Additional strategies can be used to enlarge the region of convergence. These include requiring a
decrease in the norm |f| on each step proposed by Newton’s method, or taking steepest-descent
steps in the direction of the negative gradient of |f|.
Several root-finding algorithms are available within a single framework. The user provides a
high-level driver for the algorithms, and the library provides the individual functions necessary
for each of the steps. There are three main phases of the iteration. The steps are,
- initialize solver state, `s`, for algorithm `T`
- update `s` using the iteration `T`
- test `s` for convergence, and repeat iteration if necessary
The evaluation of the Jacobian matrix can be problematic, either because programming the derivatives
is intractable or because computation of the n^2 terms of the matrix becomes too expensive.

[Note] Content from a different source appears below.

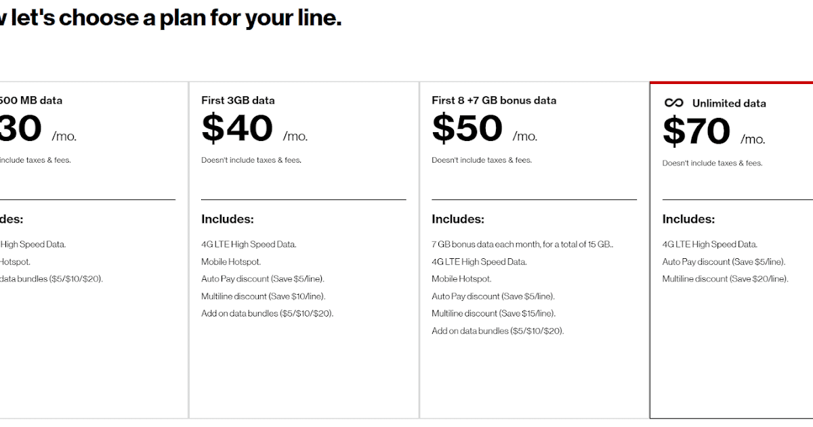
Task: Select the $40 First 3GB data plan
Action: click(x=303, y=251)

For these reasons the algorithms provided by the library are divided into two classes according to
whether the derivatives are available or not.
The state for solvers with an analytic Jacobian matrix is held in a `gsl_multiroot_fdfsolver` struct.

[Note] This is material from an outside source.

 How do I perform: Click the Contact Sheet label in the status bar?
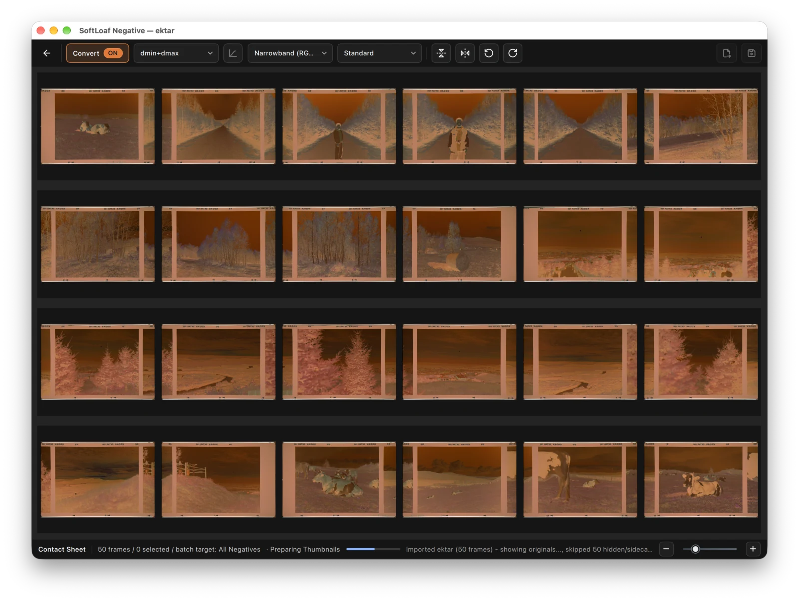click(62, 549)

The updating procedure requires both the function and its derivatives to be supplied by the user.
The state for solvers which do not use an analytic Jacobian matrix is held in a
`gsl_multiroot_fsolver` struct. The updating procedure uses only function evaluations (not derivatives).
The algorithms estimate the matrix J or J^{-1} by approximate methods.
!*/
use crate::ffi::FFI;
use crate::{MatrixF64, Value, VectorF64, View};
use sys::libc::{c_int, c_void};
ffi_wrapper!(
MultiRootFSolverType,
*const sys::gsl_multiroot_fsolver_type,
"The multiroot algorithms described in this section do not require any derivative information to be
supplied by the user. Any derivatives needed are approximated by finite differences.

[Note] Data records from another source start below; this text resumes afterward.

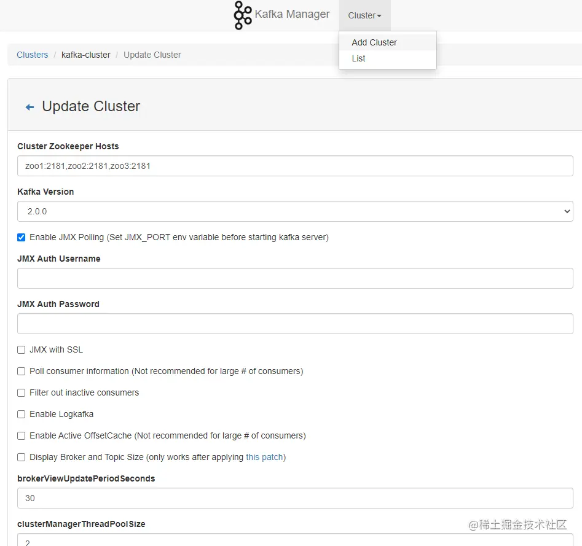Click the brokerViewUpdatePeriodSeconds field

coord(295,498)
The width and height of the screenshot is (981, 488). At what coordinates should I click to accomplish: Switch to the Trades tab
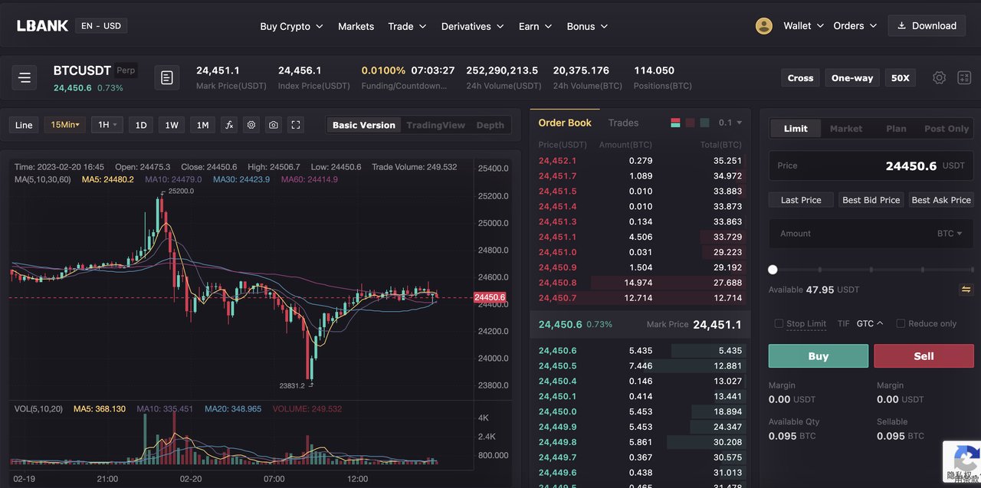(623, 123)
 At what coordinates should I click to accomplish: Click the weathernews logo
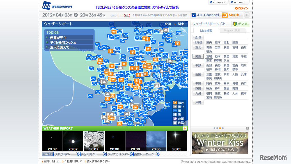tap(57, 6)
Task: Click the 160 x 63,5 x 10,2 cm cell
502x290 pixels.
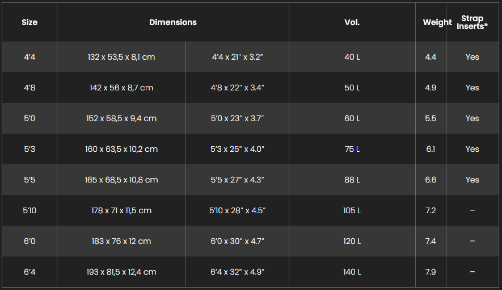Action: click(x=121, y=149)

Note that if the finite-differencing step size chosen by these routines is inappropriate,
an explicit user-supplied numerical derivative can always be used with
derivative-based algorithms."
);
impl MultiRootFSolverType {
/// This is a version of the Hybrid algorithm which replaces calls to the Jacobian function by
/// its finite difference approximation. The finite difference approximation is computed
/// using `gsl_multiroots_fdjac()` with a relative step size of `GSL_SQRT_DBL_EPSILON`.
/// Note that this step size will not be suitable for all problems.
#[doc(alias = "gsl_multiroot_fsolver_hybrids")]
pub fn hybrids() -> MultiRootFSolverType {
ffi_wrap!(gsl_multiroot_fsolver_hybrids)
}
///This is a finite difference version of the Hybrid algorithm without internal scaling.
#[doc(alias = "gsl_multiroot_fsolver_hybrid")]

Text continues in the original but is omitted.